Rosaforte rubbed shoulders with presidents, literally, and he had phone numbers to other heads of state. More importantly, he had access to the game’s superstars such as Tiger Woods, Jack Nicklaus, Arnold Palmer and anyone else who mattered. Rosaforte had so many contacts, he walked around with two phones. Legendary announcer Jim Nantz said Rosaforte once had Woods on one line and Palmer on the other.

Rosaforte has been recently honored in several ways: The PGA of America made him its 12th – and first journalist — honorary member. He received last year’s Memorial Golf Journalism Award. The University of Rhode Island, where he graduated in 1977, endowed a scholarship in his name in the neuroscience department. And his hometown Honda Classic named its media room after Rosaforte and created the Tim Rosaforte Distinguished Writers’ Award.

The son of a sanitation company owner in Brewster, N.Y., Rosaforte used his hard-as-tungsten work ethic and can-do personality to attend the University of Bridgeport, where he played as an undersized linebacker and on special teams. There, Rosaforte’s tenacity caught the eye of future Dallas Cowboys head coach Dave Campo, at the time an assistant.

Tim Rosaforte poses between Jack and Barbara Nicklaus during The Jake 2017 event for the Nicklaus Children's Hospital when Tim was the emcee
Tim Rosaforte poses between Jack and Barbara Nicklaus during The Jake 2017 event for the Nicklaus Children’s Hospital when Tim was the emcee. (Photo: Jim Mandeville/The Nicklaus Companies)

“Tim was a good player who studied film, took angles, understood limitations, and played hard,” Campo told longtime golf writer Jaime Diaz before Rosaforte won the 2014 PGA of America Lifetime Achievement Award. “He was one of those rare athletes who almost got all of it out of himself.”

Diaz said Rosaforte read that quote and nodded. “That’s me. I took that football formula and that’s my life.”

And what a life it was. Rosaforte’s work took him to places golf fans can only dream about. He covered 147 major championships and 17 Ryder Cups at iconic golf venues such as Augusta National, Pebble Beach, St. Andrews and Oakmont. He didn’t just attend these events, he covered them like the morning dew.

Collected data:
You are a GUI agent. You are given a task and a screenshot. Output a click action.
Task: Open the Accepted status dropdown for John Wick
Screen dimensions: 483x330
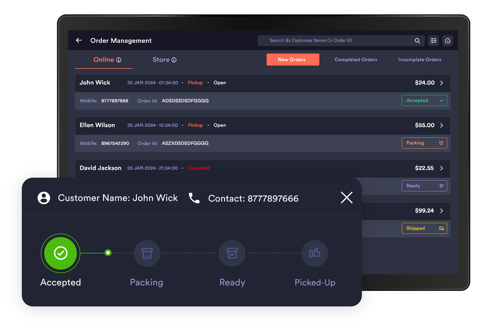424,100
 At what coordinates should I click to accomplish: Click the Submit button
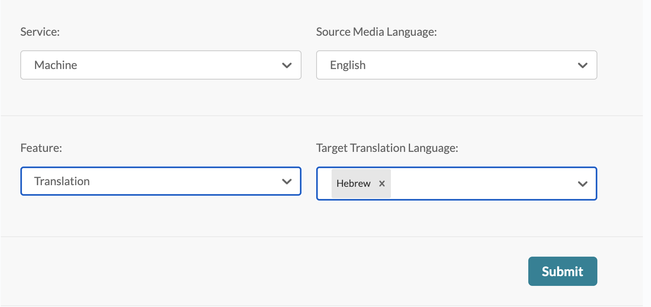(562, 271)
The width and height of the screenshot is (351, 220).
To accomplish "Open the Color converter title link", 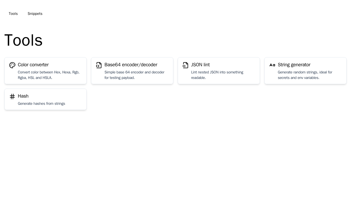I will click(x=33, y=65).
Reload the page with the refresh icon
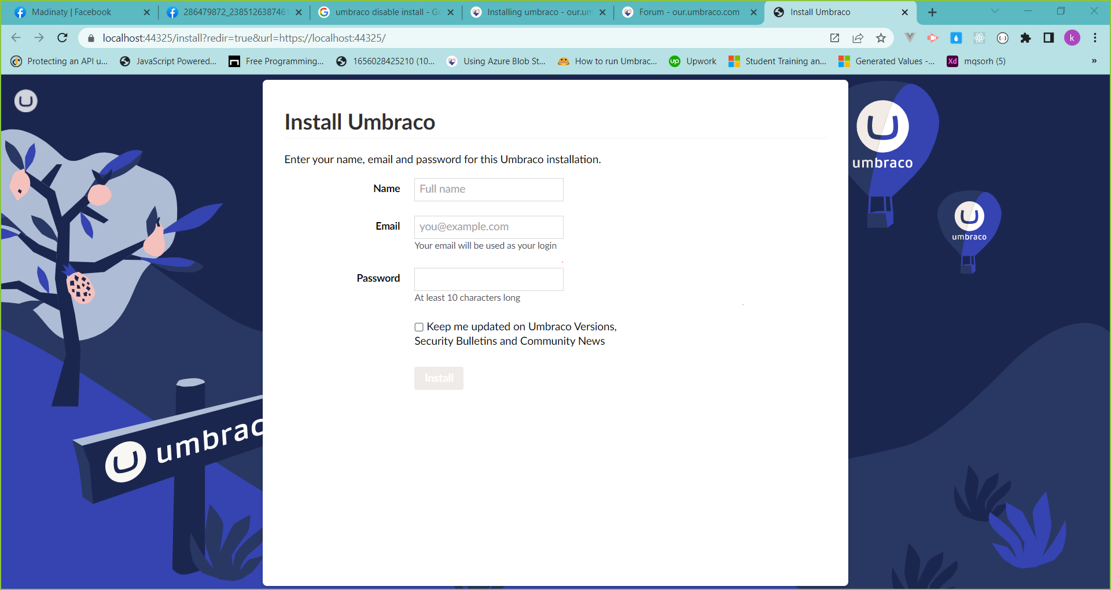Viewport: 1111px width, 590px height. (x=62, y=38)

WHAT YOU NEED TO DO ::
1 - According to the passage about Tim Rosaforte, how many Ryder Cups did he cover?
2 - Decide whether each statement agrees with the passage about Tim Rosaforte: (a) Rosaforte graduated from the University of Rhode Island in 1977. (b) Rosaforte played quarterback at the University of Bridgeport. (c) The PGA of America made Rosaforte its first honorary member.
3 - Extend the passage about Tim Rosaforte, beginning after its final sentence.

ANSWER SECTION ::
1 - 17

2 -
(a) Yes: "The University of Rhode Island, where he graduated in 1977"
(b) No: "he played as an undersized linebacker and on special teams"
(c) No: "The PGA of America made him its 12th – and first journalist — honorary member."

3 -
Rosaforte was golf’s original “insider,” one of the first print journalists since Will McDonough to make the transition to network TV. Rosaforte worked at The Palm Beach Post from 1987-94, after stints at the Clearwater Times, Tampa Times and Fort Lauderdale Sun Sentinel, and before moving on to Sports Illustrated and Golf World/Golf Digest.

His first TV gig was alongside veteran Jay Randolph on the old Sunshine Network in the 1990s. Rosaforte moved on to PGA Tour Sunday on USA Network in 2003 before he started appearing regularly on Golf Channel in 2007.

And we do mean regularly. If a story broke, Rosaforte would soon have the inside info.

“I’d receive a call from Tim when nobody else would call me,” said Nicklaus, who first met Rosaforte at the 1980 PGA. “He’ll say, ‘Jack, I need your opinion on something.’ Not many guys would do that.”

“I think one of the reasons Tim was so good is because he knew the game,” World Golf Hall of Famer Nick Price of Jupiter Island said. “He was very passionate about playing the game. Tim would always ask very specific questions. He always wanted to get the answers correct, and that meant a lot to me.”

In a sense, Rosaforte was like Ben Hogan; their success was based on digging – for scoops or the ball out of the dirt. Rosaforte would always make the extra call. Or four. It was in his DNA.

“There’s a lot of insiders in sports today, people like Adam Schefter, Peter Gammons and Tim Kurkjian,” said Geoff Russell, who was Rosaforte’s boss at Golf World and later at Golf Channel. “If you go back 30 years, Tim was doing that before most of them.”

Just not in the same manner.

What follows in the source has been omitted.